Synopsis: Quoyle (Kevin Spacey) is a shy, softly spoken and introspective fellow who becomes entangled with the vivacious Petal (Cate Blanchett). Petal falls pregnant soon after, and they give birth to a daughter. Their relationship is abruptly ended by Petal's tragic, though not unforeseen, demise. Shortly after, Quoyle's aunt, Agnis (Judi Dench), arrives, and suggests that both he and his daughter travel with her to Newfoundland to claim, and re-establish, their remote family home. Once in the isolated fishing town, Quoyle slowly begins to face the past and an uncertain future, as he lands a job as a reporter writing the shipping news, and as he becomes linked with child-care worker and widow, Wavey Prowse (Julianne Moore).

Newfoundland is wonderfully captured in this visually accomplished feature. Cinematographer Oliver Stapleton uses the rugged, majestic and seemingly untouched landscapes of north-eastern Canada to full effect, giving the viewer sweeping shots of a barren seacoast and icy countryside cut off from surrounding towns during the winter. Newfoundland is presented as a place of geographical extremes that extends to, in many instances, its quirky and idiosyncratic locals. With such an evocative and dramatic backdrop it is a pity that director Lasse Hallström fails to deliver.

At its core, the film's visuals (and plotline to a lesser extent) hark back to a superior film, John Sayles' Limbo (1999), which examined life in a small Alaskan fishing town. Hallström's last two features, Chocolat (2000) and The Cider House Rules (1999), were overly sentimental and endlessly predictable exercises in middlebrow cinema. I had hoped that his film version of E. Annie. Proulx's novel, 'The Shipping News', a doggedly hard-bitten, reflective ode to the lives of the salty Newfoundlanders, would capture some of the novel's unremitting force and deliver an honest, though not unsympathetic, adaptation. I was, for the most part, disappointed.

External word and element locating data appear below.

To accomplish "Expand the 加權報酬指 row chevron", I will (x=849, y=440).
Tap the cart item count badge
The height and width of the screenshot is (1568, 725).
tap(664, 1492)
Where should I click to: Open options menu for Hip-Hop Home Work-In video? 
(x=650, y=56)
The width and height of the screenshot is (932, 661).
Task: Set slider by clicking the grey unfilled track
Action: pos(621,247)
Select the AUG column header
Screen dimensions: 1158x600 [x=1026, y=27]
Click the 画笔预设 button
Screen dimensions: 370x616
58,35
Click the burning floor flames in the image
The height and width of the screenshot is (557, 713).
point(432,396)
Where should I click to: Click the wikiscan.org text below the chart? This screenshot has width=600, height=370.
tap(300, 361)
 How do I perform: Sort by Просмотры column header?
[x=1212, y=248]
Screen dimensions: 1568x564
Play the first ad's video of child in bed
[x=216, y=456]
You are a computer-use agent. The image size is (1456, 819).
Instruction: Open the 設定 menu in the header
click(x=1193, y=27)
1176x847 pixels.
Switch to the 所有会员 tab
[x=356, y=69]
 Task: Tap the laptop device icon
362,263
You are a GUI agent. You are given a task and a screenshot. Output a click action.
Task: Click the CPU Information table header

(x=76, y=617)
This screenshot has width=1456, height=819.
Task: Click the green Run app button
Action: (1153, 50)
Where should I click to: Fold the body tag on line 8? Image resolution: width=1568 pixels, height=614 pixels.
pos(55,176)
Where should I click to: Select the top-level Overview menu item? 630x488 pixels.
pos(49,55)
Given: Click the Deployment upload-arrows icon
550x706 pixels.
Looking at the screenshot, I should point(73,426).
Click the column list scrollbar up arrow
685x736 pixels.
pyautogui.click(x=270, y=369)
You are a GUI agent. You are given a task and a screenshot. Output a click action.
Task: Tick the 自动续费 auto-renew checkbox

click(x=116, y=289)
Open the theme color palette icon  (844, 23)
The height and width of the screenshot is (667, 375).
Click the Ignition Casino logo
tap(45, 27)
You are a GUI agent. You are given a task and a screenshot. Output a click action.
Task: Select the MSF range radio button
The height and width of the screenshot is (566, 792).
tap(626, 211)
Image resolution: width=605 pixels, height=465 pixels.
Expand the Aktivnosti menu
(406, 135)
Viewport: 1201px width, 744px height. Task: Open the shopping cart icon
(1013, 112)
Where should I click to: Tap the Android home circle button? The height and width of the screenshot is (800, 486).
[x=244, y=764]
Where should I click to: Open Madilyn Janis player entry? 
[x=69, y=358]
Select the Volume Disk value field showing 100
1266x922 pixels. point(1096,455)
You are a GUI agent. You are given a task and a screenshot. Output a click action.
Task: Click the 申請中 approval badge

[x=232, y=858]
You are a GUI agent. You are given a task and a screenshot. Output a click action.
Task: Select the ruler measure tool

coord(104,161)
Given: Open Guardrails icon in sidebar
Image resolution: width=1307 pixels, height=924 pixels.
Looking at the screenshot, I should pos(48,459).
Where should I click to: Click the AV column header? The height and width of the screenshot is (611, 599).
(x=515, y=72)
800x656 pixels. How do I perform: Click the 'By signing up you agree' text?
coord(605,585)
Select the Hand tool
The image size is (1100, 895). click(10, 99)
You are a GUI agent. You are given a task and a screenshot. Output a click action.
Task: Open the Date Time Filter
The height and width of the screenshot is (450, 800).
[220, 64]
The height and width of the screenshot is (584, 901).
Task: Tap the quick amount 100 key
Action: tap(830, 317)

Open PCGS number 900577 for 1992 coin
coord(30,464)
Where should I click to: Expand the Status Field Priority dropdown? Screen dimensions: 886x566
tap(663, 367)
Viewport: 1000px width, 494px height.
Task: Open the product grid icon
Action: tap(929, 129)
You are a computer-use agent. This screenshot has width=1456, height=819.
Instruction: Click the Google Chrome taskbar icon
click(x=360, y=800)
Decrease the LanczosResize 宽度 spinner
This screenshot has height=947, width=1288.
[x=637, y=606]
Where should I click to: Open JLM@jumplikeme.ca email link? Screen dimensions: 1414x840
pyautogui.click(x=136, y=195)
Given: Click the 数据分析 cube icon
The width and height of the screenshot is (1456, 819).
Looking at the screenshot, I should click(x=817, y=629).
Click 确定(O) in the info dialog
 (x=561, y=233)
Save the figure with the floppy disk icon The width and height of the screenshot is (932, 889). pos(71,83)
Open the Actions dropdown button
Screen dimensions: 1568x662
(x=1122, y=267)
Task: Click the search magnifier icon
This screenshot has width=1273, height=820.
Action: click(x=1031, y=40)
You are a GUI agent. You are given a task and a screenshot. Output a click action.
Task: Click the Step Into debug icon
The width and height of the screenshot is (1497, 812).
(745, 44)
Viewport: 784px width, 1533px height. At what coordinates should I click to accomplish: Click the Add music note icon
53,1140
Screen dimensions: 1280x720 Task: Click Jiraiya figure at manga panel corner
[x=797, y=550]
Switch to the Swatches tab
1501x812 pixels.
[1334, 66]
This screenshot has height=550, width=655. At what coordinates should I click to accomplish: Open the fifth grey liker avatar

What drags The Shipping News into the under-whelming, semi-emotional mire, is Hallström's willingness to invest in several problematic, often uneasy plot-lines, but to never follow them through. The result is a raft of secondary (only to Quoyle) characters who parade across the screen with seemingly significant concerns and experiences, but are given little time, and room, to move, before the viewer is led away from the scene, or theme, of the moment.

Whilst such characters bolster the novel's examination of bereavement and the process of "moving on", the film lets them flounder in under-written roles. Spacey, as the forlorn Quoyle, appears to over-reach, and as a result, is unconvincing. However, Judi Dench, as Agnis and Julianne Moore, as Wavey, both give good turns as strong willed, independent women with the little script development they get. Cate Blanchett, as Petal, is the standout (despite a brief appearance in the film), giving a charged performance as the fly-by-night vixen. There are some touching, optimistic and equally sombre moments in The Shipping News, but they are infrequent, and ultimately lost in the wash of Hallström's heavy-handed, glossy sentimentality.